It's an old scam with a new twist: this time the crook asks you to meet in person to claim your "prize."
A Springs woman found herself a target of this latest scam.
"He said he was calling from Publisher's Clearing House sweepstakes, and that I'd won $2.6 million and a Mercedes-Benz," the woman, who wishes to remain nameless, recalled.
There weren't any of the usual red flags: the caller never asked for a credit card, provided the name of the UPS driver who would drop off the car, rattled off a badge number. But there was one condition.
She would need to run by Walgreens, he said, and buy a prepaid Visa card to pay 1 percent tax on the prize.
"Get in your car right now and I'll meet you there," she recalled him saying. "I'll tell you how to get this special card that will let you pay taxes, then claim your prize."
The caller assured her that he would then have a lawyer meet with her to help her deposit it.
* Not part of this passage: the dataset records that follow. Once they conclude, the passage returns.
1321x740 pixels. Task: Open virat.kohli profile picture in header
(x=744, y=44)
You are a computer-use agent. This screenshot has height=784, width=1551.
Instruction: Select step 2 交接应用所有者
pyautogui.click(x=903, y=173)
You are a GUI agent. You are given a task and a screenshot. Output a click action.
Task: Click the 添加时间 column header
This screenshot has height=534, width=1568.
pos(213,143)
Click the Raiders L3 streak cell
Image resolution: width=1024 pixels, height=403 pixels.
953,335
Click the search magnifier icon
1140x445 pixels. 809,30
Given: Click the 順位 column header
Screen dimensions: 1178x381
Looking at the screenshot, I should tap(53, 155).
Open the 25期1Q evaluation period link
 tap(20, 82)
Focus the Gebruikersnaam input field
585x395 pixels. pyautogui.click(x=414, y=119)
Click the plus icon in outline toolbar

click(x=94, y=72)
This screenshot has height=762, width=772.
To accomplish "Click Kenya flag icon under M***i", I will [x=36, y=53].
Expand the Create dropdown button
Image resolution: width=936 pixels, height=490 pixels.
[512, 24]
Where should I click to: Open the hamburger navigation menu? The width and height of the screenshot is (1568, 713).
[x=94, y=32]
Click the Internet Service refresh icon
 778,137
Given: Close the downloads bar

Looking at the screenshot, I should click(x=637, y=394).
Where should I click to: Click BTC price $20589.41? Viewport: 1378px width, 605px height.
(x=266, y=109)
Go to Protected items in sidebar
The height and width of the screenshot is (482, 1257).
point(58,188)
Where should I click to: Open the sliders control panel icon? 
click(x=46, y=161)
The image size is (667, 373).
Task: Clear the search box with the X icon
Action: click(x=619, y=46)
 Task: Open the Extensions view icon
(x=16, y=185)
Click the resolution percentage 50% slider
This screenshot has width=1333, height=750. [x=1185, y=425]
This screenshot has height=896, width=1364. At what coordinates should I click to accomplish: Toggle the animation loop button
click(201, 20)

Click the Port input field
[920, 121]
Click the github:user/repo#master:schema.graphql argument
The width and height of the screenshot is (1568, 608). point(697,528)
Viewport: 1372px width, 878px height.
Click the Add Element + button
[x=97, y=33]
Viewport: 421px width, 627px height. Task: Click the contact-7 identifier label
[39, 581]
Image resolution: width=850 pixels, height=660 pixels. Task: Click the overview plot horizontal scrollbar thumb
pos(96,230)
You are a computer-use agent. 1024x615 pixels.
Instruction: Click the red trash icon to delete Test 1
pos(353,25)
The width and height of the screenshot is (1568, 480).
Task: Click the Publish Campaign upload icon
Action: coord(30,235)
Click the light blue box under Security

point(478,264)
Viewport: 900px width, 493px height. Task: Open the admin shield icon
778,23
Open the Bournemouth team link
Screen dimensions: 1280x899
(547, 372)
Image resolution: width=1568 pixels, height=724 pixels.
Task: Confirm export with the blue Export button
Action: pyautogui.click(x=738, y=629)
He even provided her name and badge number.
The woman knew the scenario was too good to be true. Instead of driving to meet him, she got on the phone and called Publisher's Clearing House. They told her that if she were ever one of their winners, they would show up at her door like they do in the commercials. No one associated with the company would ever notify her by phone or email.
After hearing her story, 11 News reporter Mecca Rayne decided to call the scammer back. She says it took him a few minutes, but he eventually admitted it was a scam--and his tone changed.
"You know I can go over there and shoot her, right?" he told Rayne.
11 News contacted police immediately after that.
If you ever get a call similar to the one in this story, police say to never engage or meet with the person on the other end, no matter what they tell you. The Federal Trade Commission says legitimate sweepstakes don't require you to hand out money to win. If you do have to pay to receive your prize--then it's not a prize at all.